10 Platen glass 11 White light source 12 Reflective shade 13-a, 13-b, 13-c mirror 14 Imaging optical system 15 line sensor 16 Image recording device 100 color line sensor 101 Analog signal processing circuit 102 A / D conversion circuit 103 image processing circuit 104 CPU 105 fluorescent lamp unit 105-a fluorescent lamp 105-b Fluorescent lamp heater 105-c thermistor 106 amplifier 107 inverter 108 A / D conversion circuit 109 image recording device 110 buffer 501 image reading device 502 Image recorder (black and white output machine) 503 Image recording device (color output machine)

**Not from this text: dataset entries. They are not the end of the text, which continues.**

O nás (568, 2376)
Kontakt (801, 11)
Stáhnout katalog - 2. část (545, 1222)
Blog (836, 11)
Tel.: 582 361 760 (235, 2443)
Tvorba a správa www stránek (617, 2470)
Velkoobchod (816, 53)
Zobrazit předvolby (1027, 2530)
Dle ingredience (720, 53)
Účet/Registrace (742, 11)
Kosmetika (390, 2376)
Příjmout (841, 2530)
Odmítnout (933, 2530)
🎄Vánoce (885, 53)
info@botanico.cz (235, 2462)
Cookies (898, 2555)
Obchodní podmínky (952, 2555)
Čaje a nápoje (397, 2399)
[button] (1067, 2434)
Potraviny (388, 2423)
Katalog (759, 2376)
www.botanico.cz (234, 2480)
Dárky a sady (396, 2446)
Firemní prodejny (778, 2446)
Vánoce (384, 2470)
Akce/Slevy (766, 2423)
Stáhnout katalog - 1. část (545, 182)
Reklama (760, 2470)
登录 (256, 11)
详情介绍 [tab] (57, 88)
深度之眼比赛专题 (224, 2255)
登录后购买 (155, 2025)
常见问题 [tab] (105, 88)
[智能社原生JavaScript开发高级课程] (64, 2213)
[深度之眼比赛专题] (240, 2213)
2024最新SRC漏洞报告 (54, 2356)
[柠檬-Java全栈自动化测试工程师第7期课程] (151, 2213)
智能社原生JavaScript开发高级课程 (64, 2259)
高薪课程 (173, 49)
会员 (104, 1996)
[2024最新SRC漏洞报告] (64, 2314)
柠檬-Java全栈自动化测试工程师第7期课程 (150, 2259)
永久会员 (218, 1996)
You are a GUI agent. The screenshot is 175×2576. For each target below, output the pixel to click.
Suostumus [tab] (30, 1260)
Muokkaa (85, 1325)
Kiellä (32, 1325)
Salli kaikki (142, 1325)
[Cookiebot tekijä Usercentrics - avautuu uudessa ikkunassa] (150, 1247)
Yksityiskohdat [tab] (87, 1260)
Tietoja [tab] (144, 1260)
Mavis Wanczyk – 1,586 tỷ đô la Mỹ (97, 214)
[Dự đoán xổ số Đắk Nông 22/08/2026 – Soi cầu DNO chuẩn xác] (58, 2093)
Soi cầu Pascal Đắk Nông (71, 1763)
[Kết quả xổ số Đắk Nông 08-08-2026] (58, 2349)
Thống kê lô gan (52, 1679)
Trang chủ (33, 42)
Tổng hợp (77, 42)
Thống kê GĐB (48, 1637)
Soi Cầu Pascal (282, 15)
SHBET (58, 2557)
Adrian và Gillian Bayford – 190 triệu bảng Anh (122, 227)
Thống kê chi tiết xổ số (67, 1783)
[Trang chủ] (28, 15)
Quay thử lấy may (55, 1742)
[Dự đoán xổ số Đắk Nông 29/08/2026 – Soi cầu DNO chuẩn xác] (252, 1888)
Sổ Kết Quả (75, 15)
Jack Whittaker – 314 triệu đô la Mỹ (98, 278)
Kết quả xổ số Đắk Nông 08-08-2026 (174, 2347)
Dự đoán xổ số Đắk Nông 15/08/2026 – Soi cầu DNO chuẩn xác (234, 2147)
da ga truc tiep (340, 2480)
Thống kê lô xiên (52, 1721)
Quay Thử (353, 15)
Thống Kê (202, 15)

─────────────────────────────────────────────────── ─── Continuation of front page (51) Int.Cl. ⁷ Identification code FI theme code (reference) H04N 1/46 H04N 1/46 C F term (reference) 2H108 AA01 CA01 CB01 2H109 AA02 AA15 AA23 AB01 AB51 AB55 5B047 AA01 AB04 BB02 BC11 BC14 BC23 CA01 CB18 5C072 AA01 BA06 CA04 CA10 CA12 EA05 QA20 SA10 XA01 5C079 HA11 HB01 JA02 JA26 KA00 LA01 LA31 NA25 PA03

Claims (5)

[Claims] 1. A signal process comprising a white light source having a plurality of phosphors, which image-forms an image of a document on a plurality of line sensors through an image-forming optical system and extracts a signal component from a line-sensor output signal. Means, adjusting means for adjusting the offset and gain of the signal component, output controlling means for controlling the adjusting means, and light source controlling means for controlling lighting of the light source, and when the power is turned on, the light source is controlled by the light source controlling means for a predetermined time. After the first lighting, the output adjusting means performs the first adjustment of the line sensor output, and after the completion, the light source controlling means again lights the light source for the second time for a predetermined time, and then the output adjusting means changes the line sensor output. In the image reading apparatus that performs the second adjustment, when the power is turned on, the type of the connected image recording apparatus is discriminated, and the first lighting, the adjustment and the second lighting, the adjustment An image reading device characterized by switching between execution and non-execution. 2. The image reading apparatus according to claim 1, wherein the type of the image recording apparatus is a black-and-white image output dedicated or a color image output function. 3. The image reading apparatus according to claim 1, wherein the image reading apparatus and the image recording apparatus are connected in a one-to-one manner or a plurality of each is connected through a network line. 4. When the type of the image recording apparatus is a monochrome image output machine, only the first lighting and adjustment are performed, and when the image recording apparatus is a color image output machine, the first lighting and adjustment and the second lighting and adjustment are performed. The image reading device according to claim 1. 5. If the result of determining the type of the image recording device is a monochrome image output device, the information is stored, and the next time the power is turned on, only the first lighting and adjustment are unconditionally performed. The image reading apparatus according to claim 1, wherein the first reading and adjusting and the second lighting and adjusting are unconditionally performed in the case of a color image output machine.